DATA SHOWN >>
---

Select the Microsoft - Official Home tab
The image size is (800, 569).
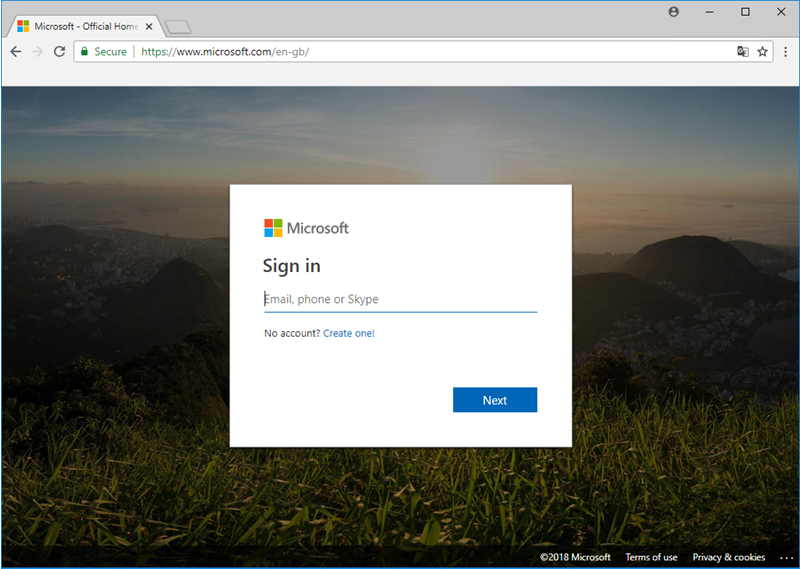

---

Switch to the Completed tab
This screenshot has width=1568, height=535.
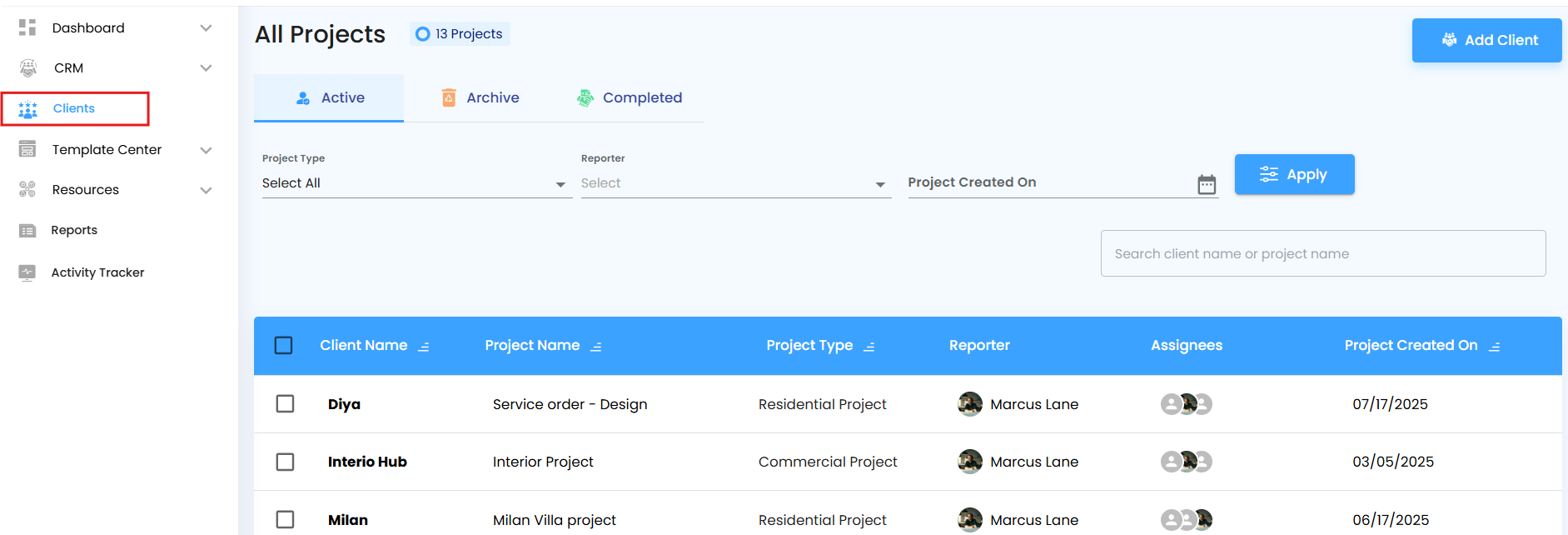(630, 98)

---

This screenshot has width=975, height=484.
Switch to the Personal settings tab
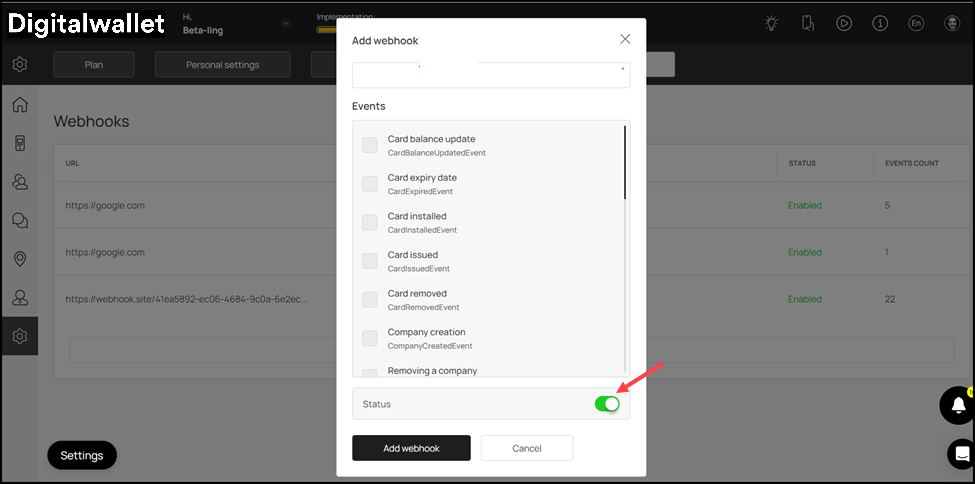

---

DESCRIPTION OF THE TASK >> Lines from the entries that contain the word "Switch" are what the answer must hold.

OUTPUT FOR THIS EXERCISE >>
Switch to the Completed tab
Switch to the Personal settings tab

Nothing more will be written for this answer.